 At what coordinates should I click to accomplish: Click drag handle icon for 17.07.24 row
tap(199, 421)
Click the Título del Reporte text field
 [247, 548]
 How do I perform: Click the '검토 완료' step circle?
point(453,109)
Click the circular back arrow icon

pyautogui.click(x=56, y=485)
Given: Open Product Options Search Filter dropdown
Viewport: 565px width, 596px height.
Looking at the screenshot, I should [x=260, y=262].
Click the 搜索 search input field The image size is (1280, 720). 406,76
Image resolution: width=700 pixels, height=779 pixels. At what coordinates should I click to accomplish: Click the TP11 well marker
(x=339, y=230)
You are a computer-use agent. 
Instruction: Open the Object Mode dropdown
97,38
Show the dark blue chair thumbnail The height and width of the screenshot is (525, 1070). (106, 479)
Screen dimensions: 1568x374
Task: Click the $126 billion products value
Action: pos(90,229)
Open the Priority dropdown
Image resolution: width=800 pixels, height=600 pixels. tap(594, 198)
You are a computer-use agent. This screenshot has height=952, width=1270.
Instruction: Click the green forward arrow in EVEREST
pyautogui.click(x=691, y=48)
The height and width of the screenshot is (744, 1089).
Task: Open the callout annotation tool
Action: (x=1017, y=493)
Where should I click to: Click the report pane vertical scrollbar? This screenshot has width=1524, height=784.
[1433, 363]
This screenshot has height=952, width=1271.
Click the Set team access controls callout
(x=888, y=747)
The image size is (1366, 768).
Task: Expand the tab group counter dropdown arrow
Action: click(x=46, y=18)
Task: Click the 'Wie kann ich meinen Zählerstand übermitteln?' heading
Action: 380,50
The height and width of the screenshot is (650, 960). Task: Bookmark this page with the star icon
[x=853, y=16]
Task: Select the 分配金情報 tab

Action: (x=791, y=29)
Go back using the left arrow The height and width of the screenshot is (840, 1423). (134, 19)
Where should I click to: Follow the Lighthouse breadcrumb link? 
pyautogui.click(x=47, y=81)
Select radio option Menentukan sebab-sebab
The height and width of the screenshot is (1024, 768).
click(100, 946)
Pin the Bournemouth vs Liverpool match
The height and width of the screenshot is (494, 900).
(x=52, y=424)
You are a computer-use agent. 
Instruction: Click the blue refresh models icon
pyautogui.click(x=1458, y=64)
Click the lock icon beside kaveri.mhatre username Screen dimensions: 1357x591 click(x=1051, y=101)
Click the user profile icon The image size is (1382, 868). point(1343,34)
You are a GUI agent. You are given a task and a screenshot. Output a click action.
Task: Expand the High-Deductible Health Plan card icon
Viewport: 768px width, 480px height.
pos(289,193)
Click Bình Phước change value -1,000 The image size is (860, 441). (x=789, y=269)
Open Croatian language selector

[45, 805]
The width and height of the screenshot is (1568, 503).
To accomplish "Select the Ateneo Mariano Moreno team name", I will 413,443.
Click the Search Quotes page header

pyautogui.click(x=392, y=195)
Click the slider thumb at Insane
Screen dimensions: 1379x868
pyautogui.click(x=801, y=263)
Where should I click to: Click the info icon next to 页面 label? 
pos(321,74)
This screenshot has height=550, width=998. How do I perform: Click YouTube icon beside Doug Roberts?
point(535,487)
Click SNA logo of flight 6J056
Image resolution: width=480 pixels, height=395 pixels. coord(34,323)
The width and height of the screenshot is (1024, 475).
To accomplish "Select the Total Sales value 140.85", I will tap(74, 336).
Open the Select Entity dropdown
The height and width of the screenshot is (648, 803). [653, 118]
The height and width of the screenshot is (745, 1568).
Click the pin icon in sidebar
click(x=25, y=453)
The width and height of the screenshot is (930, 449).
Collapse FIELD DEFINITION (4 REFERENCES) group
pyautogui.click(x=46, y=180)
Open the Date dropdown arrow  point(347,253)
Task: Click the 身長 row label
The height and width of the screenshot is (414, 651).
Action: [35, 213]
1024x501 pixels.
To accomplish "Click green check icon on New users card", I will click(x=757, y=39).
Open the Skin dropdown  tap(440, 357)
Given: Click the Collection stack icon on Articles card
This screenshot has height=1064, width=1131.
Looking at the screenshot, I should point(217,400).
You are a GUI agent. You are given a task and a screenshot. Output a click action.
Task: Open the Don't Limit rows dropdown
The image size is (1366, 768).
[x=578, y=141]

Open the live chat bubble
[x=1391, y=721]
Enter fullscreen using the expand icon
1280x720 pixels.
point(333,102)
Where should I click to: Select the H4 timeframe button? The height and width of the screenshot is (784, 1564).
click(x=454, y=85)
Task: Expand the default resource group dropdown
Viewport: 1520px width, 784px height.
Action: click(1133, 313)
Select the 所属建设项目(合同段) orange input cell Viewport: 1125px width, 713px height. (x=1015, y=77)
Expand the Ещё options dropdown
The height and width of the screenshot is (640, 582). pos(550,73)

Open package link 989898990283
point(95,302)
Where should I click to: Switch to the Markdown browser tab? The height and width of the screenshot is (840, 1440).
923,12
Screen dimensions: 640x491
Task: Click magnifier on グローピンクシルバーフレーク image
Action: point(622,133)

◆ Written task ◆
Pull out each line of the records above that contains the string "size", treating uppercase and lowercase as different. Copy every such line in full.

◆ Result of the exercise ◆
Click the 搜索 search input field The image size is (1280, 720). 406,76
The image size is (1366, 768).
Click the user profile icon The image size is (1382, 868). point(1343,34)
Click Bình Phước change value -1,000 The image size is (860, 441). (x=789, y=269)
The image size is (1366, 768).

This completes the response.